Although reality shows engage in various levels of artifice, it’s hard to remember one that feels more staged or bogus than “The Will,” a contest for the ranch of a family patriarch with all the animation and charisma of Disneyland’s “Mr. Lincoln.” The show’s most salient attribute involves several prominent breasts almost surely not created by nature, some of which belong to a “family friend” and a “trusted employee.” Apparently, producer Mike Fleiss couldn’t scare up enough surgically altered blood relatives to participate, and beyond the camp factor, CBS should face the same problem ratings-wise.
Wealthy Bill Long, the show’s 73-year-old prop, sets the inheritance hi-jinx in motion by allowing very extended members of his family circle in Arizona to compete for his sprawling Kansas ranch. The series labors to create drama through the usual interviews, focusing on the septuagenarian’s avaricious 45-year-old wife, aptly named Penny, who despises Bill’s son from his third marriage.

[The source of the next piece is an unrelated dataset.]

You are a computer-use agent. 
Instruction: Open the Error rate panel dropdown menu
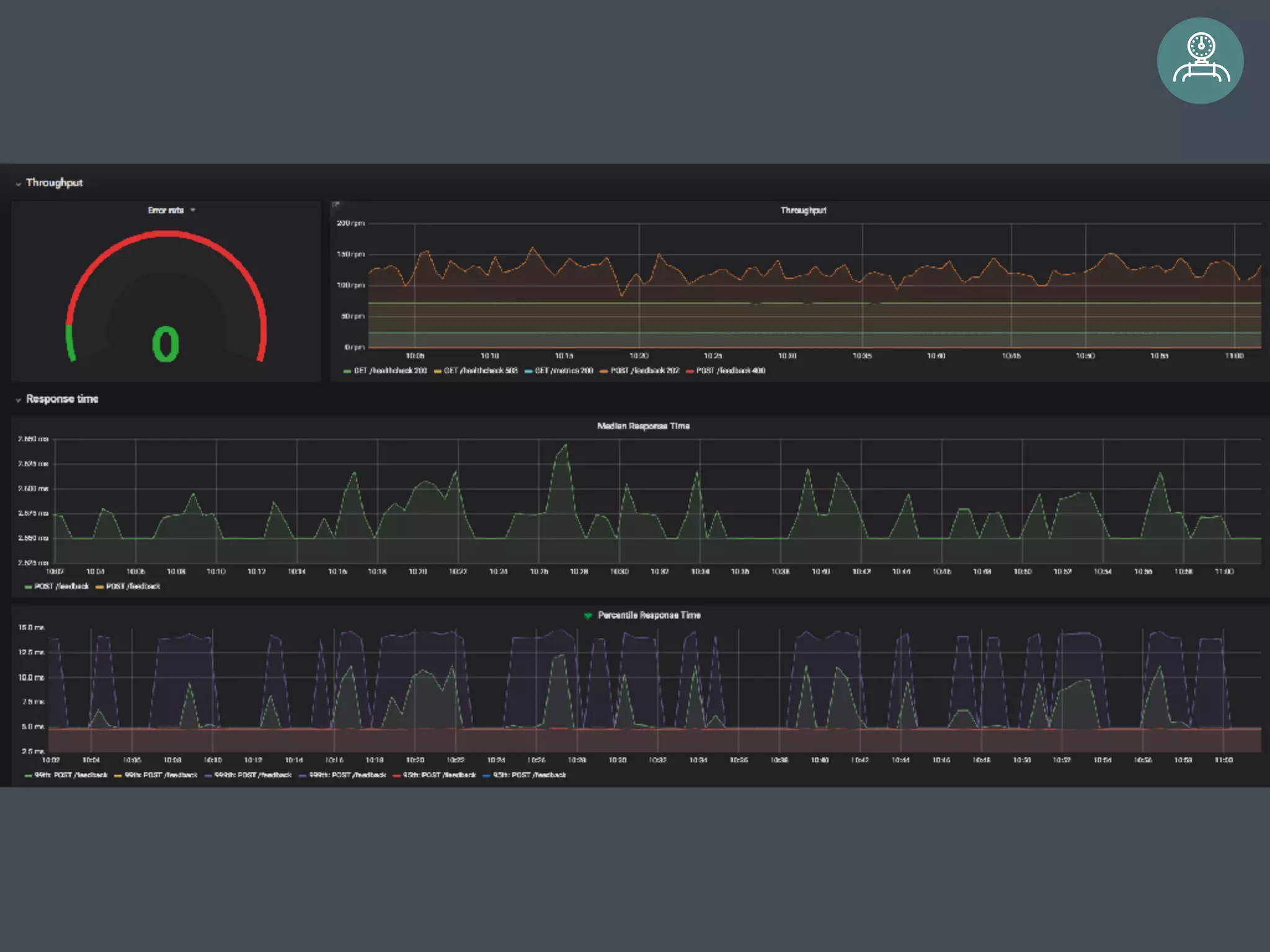point(193,210)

“It’s gonna get ugly,” one of the 10 contestants announces early on, with less conviction than a scene from “The Bold and the Beautiful.”
Unfortunately, the entire concept plays so tiredly that the best one can say about the 90-minute premiere (before settling in as an hour the second week) is that two contestants are ousted, meaning the jockeying for Bill’s estate will mercifully wrap up a little sooner.
Even the immunity challenges exhibit a level of excitement normally reserved for waiting in line at Home Depot, the first being that everyone must keep a hand on an over-sized safe (this is known as symbolism) for hours on end. After a few minutes of this, I began to wonder what was on C-SPAN.
The other stunt, which is more physically demanding, results in an older character becoming alarmingly fatigued — something that also happened during Fleiss’ recent TBS production “The Real Gilligan’s Island.” So while it’s nice to know that players are vetted for felony convictions, putting them on a treadmill would be a nice idea too, if only to ensure no one dies in the name of garnering a 6 share.
Fleiss describes the show in CBS’ press materials as “reality TV meets ‘Dynasty,’ ” but to borrow an old Texas zinger: I know “Dynasty,” and son, this ain’t no “Dynasty.” While some might buy into the concept’s camp value, the low-impact time period also suggests that CBS isn’t among them.
Then again, “The Will” itself is something of a throwback, ordered before the reality bubble burst, when it seemed as if any elimination game would corral an audience. With ratings waning, things suddenly don’t look quite so bright for Crystal, the family friend, and her dreams as an “aspiring model/actress.”
As it stands, she’d be better off clicking her heels and wishing she was in Kansas, or even home in Arizona. Anywhere, in fact, that puts these heirheadsout to pasture.